Students, faculty and members of the public met on Wednesday evening in the UT School of Law to celebrate the opening of the Budd Innocence Center, a program within the school dedicated to overturning wrongful convictions. Speakers took to the courtroom podium to praise the importance of the center and others like it.

“If I’m trying to describe to anybody in the world the great nobility, importance and value of the work that comes out of this law school, especially of our clinics, the very best example I can give them is the work we do exonerating prisoners who are innocent of the crimes which they are convicted,” said Ward Farnsworth, dean of the School of Law.

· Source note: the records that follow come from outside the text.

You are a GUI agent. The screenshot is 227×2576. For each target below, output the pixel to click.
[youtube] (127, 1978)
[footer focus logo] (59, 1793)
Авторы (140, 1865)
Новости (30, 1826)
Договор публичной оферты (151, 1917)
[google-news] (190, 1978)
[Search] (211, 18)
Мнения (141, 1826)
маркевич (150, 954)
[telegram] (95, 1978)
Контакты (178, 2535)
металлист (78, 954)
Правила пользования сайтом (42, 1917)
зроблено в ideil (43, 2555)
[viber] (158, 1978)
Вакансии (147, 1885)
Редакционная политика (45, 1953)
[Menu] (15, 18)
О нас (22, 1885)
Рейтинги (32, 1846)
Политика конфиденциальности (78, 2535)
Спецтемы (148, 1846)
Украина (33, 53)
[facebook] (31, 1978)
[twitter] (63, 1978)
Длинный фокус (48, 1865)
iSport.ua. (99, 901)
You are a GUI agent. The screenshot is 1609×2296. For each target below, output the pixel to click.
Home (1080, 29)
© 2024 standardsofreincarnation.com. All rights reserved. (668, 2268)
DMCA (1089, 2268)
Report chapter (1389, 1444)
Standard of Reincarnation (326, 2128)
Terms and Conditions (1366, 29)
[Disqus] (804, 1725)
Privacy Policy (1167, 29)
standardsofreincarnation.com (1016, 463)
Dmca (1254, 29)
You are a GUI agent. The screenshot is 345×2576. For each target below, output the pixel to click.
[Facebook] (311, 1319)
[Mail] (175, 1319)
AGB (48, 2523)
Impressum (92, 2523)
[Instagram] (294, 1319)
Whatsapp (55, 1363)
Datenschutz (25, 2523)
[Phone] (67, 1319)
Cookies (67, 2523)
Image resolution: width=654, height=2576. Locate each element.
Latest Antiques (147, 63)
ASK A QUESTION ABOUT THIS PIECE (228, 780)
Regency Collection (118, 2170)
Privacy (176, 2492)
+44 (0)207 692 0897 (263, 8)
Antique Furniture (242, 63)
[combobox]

Previously named the Actual Innocence Clinic, it was renamed and turned into a center after receiving a donation from the Budd family, Farnsworth said.


Rodney Ellis, UT alum and Harris County Commissioner, said the purpose of any innocence clinic is to give people who originally didn’t have the means to hire a good lawyer the opportunity to prove themselves innocent once convicted. Innocence projects and clinics like the Budd Innocence Center help people get out of jail when they can’t afford bail by proving them innocent of any charges, Ellis said.

The Sandra Bland case was a perfect example of this, as she was kept in the Waller County jail overnight because she could not make the $500 bail, Ellis said.

“But if she’d had $500, she would not have done that,” Ellis said. “Most people don’t have $500.”

Barry Scheck, a lawyer who was a member of O.J. Simpson’s defense team and now works with innocence clinics, said the Budd Innocence Center is part of a network of innocence centers that seek to provide the opportunity to defend oneself post-conviction to people all over the U.S., as well as internationally.

“This is an international civil rights movement,” Scheck said. “Our mission is to free wrongfully convicted people and reform the systems of their unjust imprisonment anywhere in the world.”

Law student Elizabeth Esser-Stuart said working in clinics while in law school is good, because it gives her job experience before being able to work in a practice.

“The clinic has been the best experience I’ve ever had,” Esser-Stuart said. “It really teaches you how to be a lawyer before you actually have the chance to practice and to do it under the supervision of the best lawyers that are out there.”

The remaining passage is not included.